Health and Safety
Health and Safety
Your employer has a duty to look after your health, safety, and welfare at work, which means providing a safe place to work where hazards have been identified and removed, if possible.
Health and Safety
If your business can’t remove the hazards, it needs to reduce any risk they pose to you and your work colleagues.
When the risks have been reduced as far as possible but still exist, your employer must provide protective equipment from safety glasses to fluorescent workwear and more.
Your boss also has to ensure that you work safely and don’t endanger your colleagues and they don’t endanger you.
That may mean that the employer has to check that people have the right qualifications for the jobs they’re doing or to make sure that they’re fully trained and that training is up to date.
Obviously, working in a manufacturing plant is more hazardous than working in an office. But sometimes it’s the less obvious hazards that do the most harm.
The most common accidents are slips and trips, and the most common cause of illness these days is stress.
A wide range of regulations covers every aspect of workplace health and safety, from noise, temperature, lighting, and use of computers to lifting, dangerous chemicals, lorries, forklift trucks, and heavy machinery.

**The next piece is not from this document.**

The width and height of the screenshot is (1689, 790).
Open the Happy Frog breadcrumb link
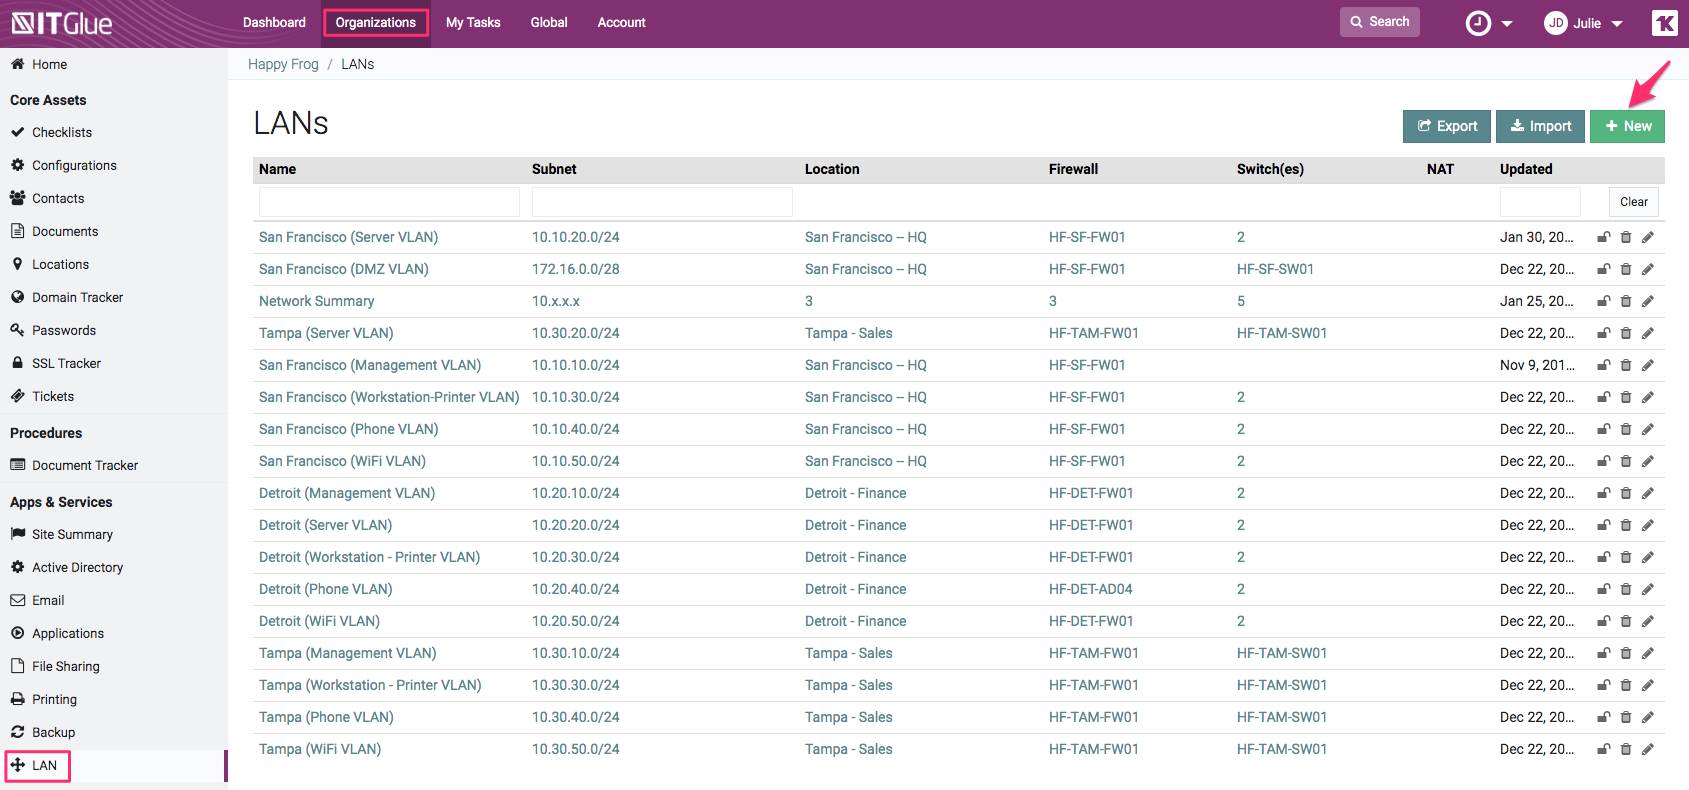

Health and Safety – If you’re injured at work or become ill and you think that your employer may have been negligent in some way, you can take out a personal injury claim through the civil courts.
Health and Safety – Unlike in the case of employment tribunals, no limits exist on the amounts that can be awarded to you in compensation.
However, the last thing you want is to be unable to work or lead your life because of an accident or ill health, so you should take your own welfare seriously.
Health and Safety – If your employer has put up warning signs at danger points in the workplace, don’t ignore them.
If you’re provided with protective equipment, make sure that you use it and use it properly, including reporting when it needs to be repaired or renewed.
Health and Safety – Make sure that you report any potential hazards to the appropriate people in your workplace, and if you do feel that you’re suffering from stress or that you may be getting repetitive strain injury, for example, talk to your line manager.